Posted on August 23, 2013

One issue that typically comes to the fore once the start of the school year arrives is bus safety.  This has been of particular importance this year in the wake of recent tragedies involving school buses being sideswiped.  Those incidents prompted a recommendation from the National Transportation Safety Board about the adoption of Vehicle to Vehicle technology to stave off future accidents, but until that happens, it’s up to students to maintain their own safety while onboard.  They can do so with the tips on hand from a new report.

Safety begins on the way to the bus.  Children should leave plenty early, something that parents can help with by ushering them out the door at the appropriate time.  Once kids have left, they need to stick to the sidewalks and maintain focus on their environment.  That means that steps must be taken to limit distraction.  Today’s kids are loaded up with any number of electronic devices that play games, place calls, text, or allow the listening of music.  But these mobile devices need to be used in the appropriate place; walking alongside traffic is not the right venue.
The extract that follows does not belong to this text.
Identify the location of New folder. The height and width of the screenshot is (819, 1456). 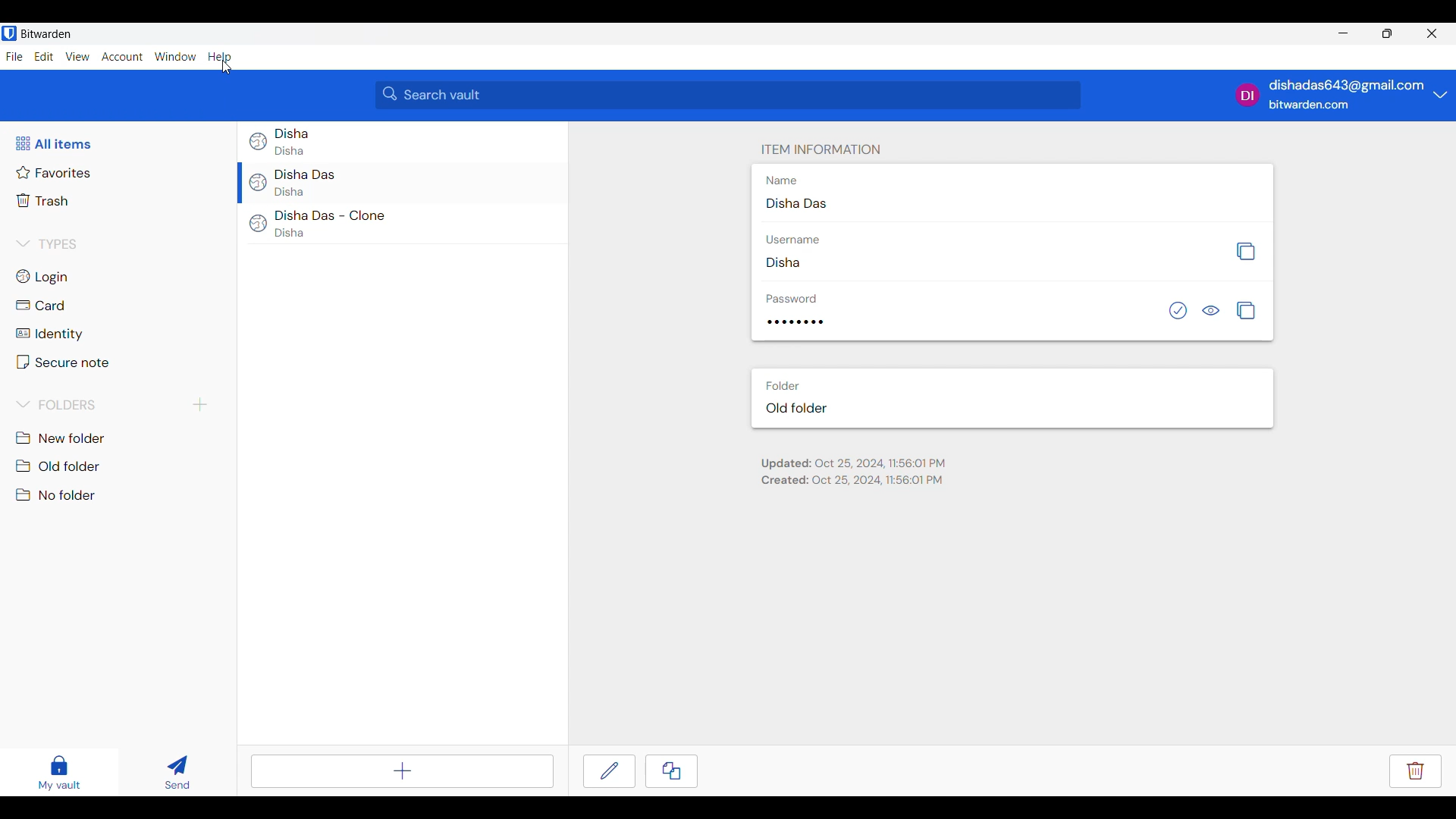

Once a student actually arrives at the bus, he or she should understand that they must stay an adequate distance from the curb so that the driver can see them.  One shouldn’t approach until the bus has stopped and opened the doors.  At that point, the handrail should be used and students should be cognizant of any loose parts of clothing that could catch in the door.  The student must head right for a seat so that the bus can get on its way.

When students get on the bus, it can be tempting to interact loudly with friends.  While it’s perfectly acceptable to chat, this should be done while sitting in the seat and using seatbelts if they’re available.  A driver’s instructions should be followed, especially if they’re aimed at getting the student to quiet or sit down.

Once the bus arrives at school, students should exit and immediately put space between them and the bus itself.  Around ten steps is needed to ensure that the driver can identify the students’ presence.  If an object is dropped, students close to the bus may stay where they are and try to get the driver’s attention; if this isn’t possible, they should wait until the bus leaves.  This is especially pertinent when the item falls near the bus wheels.  A student going near the wheels is entering a blind spot that can be quite dangerous.

Finally, if getting to school means crossing in front of the bus, either wait until the bus leaves or until you can lock eyes with the bus driver so that they give you the go-ahead.  If a crossing guard is on hand, follow their directions as well.